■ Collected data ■
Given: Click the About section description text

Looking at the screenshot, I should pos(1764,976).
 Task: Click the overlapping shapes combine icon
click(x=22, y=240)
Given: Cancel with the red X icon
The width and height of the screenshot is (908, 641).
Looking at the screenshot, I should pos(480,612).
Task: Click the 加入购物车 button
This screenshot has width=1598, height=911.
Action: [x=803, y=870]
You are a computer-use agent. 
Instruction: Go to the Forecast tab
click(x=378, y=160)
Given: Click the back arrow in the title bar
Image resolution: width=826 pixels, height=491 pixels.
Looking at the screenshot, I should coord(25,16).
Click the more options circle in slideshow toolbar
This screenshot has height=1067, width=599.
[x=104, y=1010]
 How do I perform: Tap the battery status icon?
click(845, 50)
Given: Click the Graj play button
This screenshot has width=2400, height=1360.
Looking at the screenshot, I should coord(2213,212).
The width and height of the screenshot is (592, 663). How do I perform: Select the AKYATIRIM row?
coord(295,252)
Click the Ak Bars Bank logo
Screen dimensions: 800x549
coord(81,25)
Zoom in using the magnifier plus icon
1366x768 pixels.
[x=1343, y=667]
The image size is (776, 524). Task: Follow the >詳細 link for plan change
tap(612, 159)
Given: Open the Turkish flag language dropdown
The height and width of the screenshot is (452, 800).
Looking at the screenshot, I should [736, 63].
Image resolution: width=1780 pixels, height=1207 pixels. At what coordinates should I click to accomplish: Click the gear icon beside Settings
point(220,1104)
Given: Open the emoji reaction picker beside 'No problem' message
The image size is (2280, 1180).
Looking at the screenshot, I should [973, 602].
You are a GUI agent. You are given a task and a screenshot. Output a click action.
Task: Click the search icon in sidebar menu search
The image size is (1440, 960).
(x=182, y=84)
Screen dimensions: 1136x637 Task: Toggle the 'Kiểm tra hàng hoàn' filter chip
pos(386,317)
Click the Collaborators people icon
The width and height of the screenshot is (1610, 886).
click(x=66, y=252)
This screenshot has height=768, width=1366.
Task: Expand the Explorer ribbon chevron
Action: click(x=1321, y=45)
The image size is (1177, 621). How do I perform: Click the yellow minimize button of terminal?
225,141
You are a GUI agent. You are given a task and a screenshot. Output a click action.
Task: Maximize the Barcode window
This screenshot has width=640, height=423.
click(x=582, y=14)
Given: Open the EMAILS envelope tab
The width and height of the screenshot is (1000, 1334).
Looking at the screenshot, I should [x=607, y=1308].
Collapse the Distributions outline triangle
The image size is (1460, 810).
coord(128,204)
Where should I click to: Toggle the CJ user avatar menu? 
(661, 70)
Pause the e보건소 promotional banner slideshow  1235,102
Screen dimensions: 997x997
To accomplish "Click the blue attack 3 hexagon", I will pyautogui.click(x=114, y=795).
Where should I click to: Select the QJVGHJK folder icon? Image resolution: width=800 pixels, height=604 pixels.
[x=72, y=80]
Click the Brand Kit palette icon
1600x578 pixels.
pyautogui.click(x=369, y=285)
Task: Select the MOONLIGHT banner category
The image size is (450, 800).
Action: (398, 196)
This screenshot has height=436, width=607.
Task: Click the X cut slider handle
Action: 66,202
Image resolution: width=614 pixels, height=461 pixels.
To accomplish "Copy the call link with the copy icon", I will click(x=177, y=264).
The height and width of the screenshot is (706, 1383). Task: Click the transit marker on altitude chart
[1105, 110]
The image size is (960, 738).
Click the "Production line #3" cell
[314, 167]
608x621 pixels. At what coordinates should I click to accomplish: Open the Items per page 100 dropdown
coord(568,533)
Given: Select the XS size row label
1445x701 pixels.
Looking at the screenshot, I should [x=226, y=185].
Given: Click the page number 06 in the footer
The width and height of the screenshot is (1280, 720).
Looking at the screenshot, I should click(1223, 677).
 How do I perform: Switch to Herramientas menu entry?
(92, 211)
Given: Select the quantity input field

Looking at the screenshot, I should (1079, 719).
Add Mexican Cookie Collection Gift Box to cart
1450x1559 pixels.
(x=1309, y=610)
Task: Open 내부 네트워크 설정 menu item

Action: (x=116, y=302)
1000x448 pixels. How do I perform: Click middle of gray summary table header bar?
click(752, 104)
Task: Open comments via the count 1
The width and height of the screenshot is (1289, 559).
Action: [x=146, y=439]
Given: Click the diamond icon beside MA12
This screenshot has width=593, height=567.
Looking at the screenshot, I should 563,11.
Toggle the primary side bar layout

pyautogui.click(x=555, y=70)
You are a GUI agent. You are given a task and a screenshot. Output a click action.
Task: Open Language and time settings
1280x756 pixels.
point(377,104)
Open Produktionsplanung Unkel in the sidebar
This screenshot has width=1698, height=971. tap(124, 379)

■ What you need to do ■
Set down, word for word, each line from the top of the records above through the line with "You are a computer-use agent.".

■ Answer ■
Given: Click the About section description text

Looking at the screenshot, I should pos(1764,976).
 Task: Click the overlapping shapes combine icon
click(x=22, y=240)
Given: Cancel with the red X icon
The width and height of the screenshot is (908, 641).
Looking at the screenshot, I should pos(480,612).
Task: Click the 加入购物车 button
This screenshot has width=1598, height=911.
Action: [x=803, y=870]
You are a computer-use agent. 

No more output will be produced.